Across place de la République from the cathedral stands the palatial seventeenth-century Hôtel de Ville, inspired by Versailles. You can walk through its vast entrance hall, with its flattened vaulted roof designed to avoid putting extra stress on the Cryptoporticus du Forum below. This is a huge, dark, dank and wonderfully spooky three-sided underground gallery, built by the Romans, possibly as a food store, possibly as a barracks for public slaves, but certainly to provide sturdy foundations for the forum above. Access is from rue Balze (€3.50).

In case you feel that life stopped in Arles, if not after the Romans, then at least after the Middle Ages, head for the Musée Arlaten on rue de la République (daily: April–May & Sept 9.30am–12.30pm & 2–6pm; June–Aug 9.30am–1pm & 2–6.30pm; Oct–March 9.30am–12.30pm & 2–5pm; €4). The museum was set up in 1896 by Frédéric Mistral, the Nobel Prize-winning novelist who was responsible for the turn-of-the-twentieth-century revival of interest in all things Provençal, and whose statue stands in place du Forum. The collections of costumes, documents, tools, pictures and paraphernalia of Provençal life are alternately tedious and intriguing. The evolution of Arlesian dress is charted in great detail for all social classes from the eighteenth century to World War I and there's a mouthwatering life-size scene of a bourgeois Christmas dinner.

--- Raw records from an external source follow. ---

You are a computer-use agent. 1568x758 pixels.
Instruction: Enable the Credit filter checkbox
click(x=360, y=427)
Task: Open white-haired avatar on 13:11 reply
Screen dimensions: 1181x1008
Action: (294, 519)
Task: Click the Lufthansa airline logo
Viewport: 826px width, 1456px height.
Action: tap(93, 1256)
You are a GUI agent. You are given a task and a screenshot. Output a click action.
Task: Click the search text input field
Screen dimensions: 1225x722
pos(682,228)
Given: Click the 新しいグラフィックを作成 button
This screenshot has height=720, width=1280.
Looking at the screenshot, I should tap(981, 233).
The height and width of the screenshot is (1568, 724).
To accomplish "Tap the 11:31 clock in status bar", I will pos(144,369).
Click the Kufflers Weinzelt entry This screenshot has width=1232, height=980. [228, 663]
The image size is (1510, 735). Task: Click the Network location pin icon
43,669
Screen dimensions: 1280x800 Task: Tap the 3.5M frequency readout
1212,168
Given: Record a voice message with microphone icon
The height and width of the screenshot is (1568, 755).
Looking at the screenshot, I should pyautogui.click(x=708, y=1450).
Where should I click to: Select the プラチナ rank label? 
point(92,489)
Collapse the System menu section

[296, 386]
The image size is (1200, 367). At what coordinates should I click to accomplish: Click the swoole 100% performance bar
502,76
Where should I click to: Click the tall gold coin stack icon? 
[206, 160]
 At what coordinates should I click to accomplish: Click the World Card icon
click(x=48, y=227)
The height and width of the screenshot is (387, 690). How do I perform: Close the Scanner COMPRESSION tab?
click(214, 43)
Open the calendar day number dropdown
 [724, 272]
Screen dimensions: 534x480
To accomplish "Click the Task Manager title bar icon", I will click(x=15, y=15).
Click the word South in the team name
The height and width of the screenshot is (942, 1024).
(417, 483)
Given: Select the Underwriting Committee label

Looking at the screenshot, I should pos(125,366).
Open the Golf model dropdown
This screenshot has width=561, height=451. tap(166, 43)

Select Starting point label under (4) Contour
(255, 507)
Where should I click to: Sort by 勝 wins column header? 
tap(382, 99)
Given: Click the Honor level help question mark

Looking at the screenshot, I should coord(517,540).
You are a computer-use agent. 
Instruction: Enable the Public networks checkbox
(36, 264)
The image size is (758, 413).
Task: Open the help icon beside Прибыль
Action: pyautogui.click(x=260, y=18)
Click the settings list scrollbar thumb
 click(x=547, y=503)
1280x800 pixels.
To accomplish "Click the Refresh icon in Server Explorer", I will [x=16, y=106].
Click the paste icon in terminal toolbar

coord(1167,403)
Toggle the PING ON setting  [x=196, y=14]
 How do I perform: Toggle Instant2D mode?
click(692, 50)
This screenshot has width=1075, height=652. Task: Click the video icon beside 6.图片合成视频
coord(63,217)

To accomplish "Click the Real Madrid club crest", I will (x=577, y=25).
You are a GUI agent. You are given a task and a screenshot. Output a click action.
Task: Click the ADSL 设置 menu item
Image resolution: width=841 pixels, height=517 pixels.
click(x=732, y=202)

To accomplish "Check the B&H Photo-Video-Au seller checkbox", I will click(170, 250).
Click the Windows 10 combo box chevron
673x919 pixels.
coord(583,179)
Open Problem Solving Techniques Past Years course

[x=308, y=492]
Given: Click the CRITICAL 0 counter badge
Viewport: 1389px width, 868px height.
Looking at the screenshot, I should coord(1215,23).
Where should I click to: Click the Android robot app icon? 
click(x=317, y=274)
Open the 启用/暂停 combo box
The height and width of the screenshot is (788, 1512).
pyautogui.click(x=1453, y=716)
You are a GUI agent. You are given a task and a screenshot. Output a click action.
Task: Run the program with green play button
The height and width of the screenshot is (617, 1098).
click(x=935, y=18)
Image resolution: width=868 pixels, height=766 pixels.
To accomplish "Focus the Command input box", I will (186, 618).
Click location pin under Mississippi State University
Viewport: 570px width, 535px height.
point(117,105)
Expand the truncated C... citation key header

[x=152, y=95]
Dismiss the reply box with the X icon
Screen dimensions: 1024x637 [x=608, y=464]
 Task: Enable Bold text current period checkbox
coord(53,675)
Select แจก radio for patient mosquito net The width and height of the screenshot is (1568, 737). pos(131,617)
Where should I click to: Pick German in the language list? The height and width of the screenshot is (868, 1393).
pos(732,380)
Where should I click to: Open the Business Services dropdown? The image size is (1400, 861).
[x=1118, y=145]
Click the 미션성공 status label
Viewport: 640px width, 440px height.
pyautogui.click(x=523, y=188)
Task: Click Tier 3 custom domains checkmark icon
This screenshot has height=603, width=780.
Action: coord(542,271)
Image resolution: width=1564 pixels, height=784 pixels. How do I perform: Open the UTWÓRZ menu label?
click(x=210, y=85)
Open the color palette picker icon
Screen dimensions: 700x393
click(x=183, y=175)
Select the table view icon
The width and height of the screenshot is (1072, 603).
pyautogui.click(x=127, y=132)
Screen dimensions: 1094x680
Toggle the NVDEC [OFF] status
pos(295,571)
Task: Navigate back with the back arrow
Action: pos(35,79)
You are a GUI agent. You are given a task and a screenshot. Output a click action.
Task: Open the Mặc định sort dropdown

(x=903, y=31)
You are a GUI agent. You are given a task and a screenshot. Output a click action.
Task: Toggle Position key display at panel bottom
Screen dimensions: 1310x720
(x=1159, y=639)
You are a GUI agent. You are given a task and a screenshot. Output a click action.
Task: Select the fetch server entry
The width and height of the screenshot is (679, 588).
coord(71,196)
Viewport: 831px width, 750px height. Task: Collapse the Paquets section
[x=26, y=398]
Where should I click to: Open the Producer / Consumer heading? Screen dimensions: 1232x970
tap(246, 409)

Another must-see in Arles is the main collection of the Musée Réattu (daily: March–April & Oct 10am–12.30pm & 2–5.30pm; May–Sept 10am–12.30pm & 2–7pm; Nov–Feb 1–5.30pm; €4), housed in a beautiful fifteenth-century priory opposite the Roman baths. Much of it comprises tedious and rigid eighteenth-century works by the museum's founder and his contemporaries, but dotted round this are some good modern works: Zadkine's study in bronze for the two Van Gogh brothers, Mario Prassinos' monochrome studies of the Alpilles, César's Compression 1973 and, best of all, Picasso's Woman with Violin sculpture and 57 ink-and-crayon sketches made in Arles between December 1970 and February 1971. Amongst the split faces and clowns is a beautifully simple portrait of his mother.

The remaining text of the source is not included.